▶ _Challenge_:
Copy the stretch from the line containing "Where should I click to: Click the right" through the end of the rows, and shift every coordinate in the answers up by 105.

[Begin Data to use]

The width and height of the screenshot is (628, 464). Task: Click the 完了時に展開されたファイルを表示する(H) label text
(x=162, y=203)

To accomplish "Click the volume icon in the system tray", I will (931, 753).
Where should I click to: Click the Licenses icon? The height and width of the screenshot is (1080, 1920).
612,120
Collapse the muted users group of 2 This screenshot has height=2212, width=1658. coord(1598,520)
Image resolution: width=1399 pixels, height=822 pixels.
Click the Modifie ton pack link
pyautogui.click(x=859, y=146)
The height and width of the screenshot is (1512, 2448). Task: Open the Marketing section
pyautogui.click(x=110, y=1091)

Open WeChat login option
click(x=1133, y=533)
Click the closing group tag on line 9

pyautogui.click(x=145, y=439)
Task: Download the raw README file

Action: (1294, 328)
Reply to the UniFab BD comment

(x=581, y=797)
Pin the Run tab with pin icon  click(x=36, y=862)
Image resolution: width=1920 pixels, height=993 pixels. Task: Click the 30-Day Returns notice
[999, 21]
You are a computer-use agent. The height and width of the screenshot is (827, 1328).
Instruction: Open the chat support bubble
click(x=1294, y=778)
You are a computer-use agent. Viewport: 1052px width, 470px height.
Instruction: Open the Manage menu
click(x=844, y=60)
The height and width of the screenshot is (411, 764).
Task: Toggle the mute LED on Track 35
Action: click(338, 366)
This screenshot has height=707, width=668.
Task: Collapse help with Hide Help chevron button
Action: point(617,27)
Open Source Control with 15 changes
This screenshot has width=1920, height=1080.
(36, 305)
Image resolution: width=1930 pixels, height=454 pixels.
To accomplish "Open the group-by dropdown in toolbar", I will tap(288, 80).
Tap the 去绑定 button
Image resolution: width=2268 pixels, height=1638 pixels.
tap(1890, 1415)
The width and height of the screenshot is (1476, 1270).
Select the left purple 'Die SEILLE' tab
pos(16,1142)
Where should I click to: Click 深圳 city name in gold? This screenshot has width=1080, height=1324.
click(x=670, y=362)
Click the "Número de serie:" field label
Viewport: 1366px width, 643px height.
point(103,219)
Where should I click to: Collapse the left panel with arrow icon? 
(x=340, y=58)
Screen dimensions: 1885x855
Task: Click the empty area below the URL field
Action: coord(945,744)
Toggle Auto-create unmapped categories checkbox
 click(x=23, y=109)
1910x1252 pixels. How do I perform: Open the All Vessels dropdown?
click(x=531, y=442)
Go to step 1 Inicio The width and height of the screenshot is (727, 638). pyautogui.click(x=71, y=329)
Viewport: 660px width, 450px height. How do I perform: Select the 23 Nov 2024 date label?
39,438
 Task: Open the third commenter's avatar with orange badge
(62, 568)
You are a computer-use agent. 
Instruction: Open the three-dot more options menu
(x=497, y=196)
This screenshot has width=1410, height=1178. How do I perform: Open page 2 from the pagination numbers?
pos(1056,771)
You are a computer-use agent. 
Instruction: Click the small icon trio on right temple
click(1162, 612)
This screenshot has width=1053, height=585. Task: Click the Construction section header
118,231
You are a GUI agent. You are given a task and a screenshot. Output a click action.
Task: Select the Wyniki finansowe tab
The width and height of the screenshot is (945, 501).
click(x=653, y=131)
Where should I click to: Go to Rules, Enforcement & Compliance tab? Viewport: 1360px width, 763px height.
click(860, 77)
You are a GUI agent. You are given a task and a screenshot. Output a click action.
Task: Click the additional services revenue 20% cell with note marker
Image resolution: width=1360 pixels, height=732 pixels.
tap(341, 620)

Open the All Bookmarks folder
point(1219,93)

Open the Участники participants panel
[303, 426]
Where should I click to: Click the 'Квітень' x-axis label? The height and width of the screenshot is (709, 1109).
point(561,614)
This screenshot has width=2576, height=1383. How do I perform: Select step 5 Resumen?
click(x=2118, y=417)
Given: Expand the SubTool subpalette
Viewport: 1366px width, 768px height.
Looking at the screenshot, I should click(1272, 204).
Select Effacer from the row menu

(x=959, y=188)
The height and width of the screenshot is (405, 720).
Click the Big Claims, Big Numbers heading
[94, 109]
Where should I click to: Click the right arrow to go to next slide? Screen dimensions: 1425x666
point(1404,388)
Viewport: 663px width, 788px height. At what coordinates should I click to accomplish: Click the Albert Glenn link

[End Data to use]

▶ _Response below_:
Where should I click to: Click the right arrow to go to next slide? Screen dimensions: 1425x666
point(1509,493)
Viewport: 663px width, 788px height. At what coordinates should I click to accomplish: Click the Albert Glenn link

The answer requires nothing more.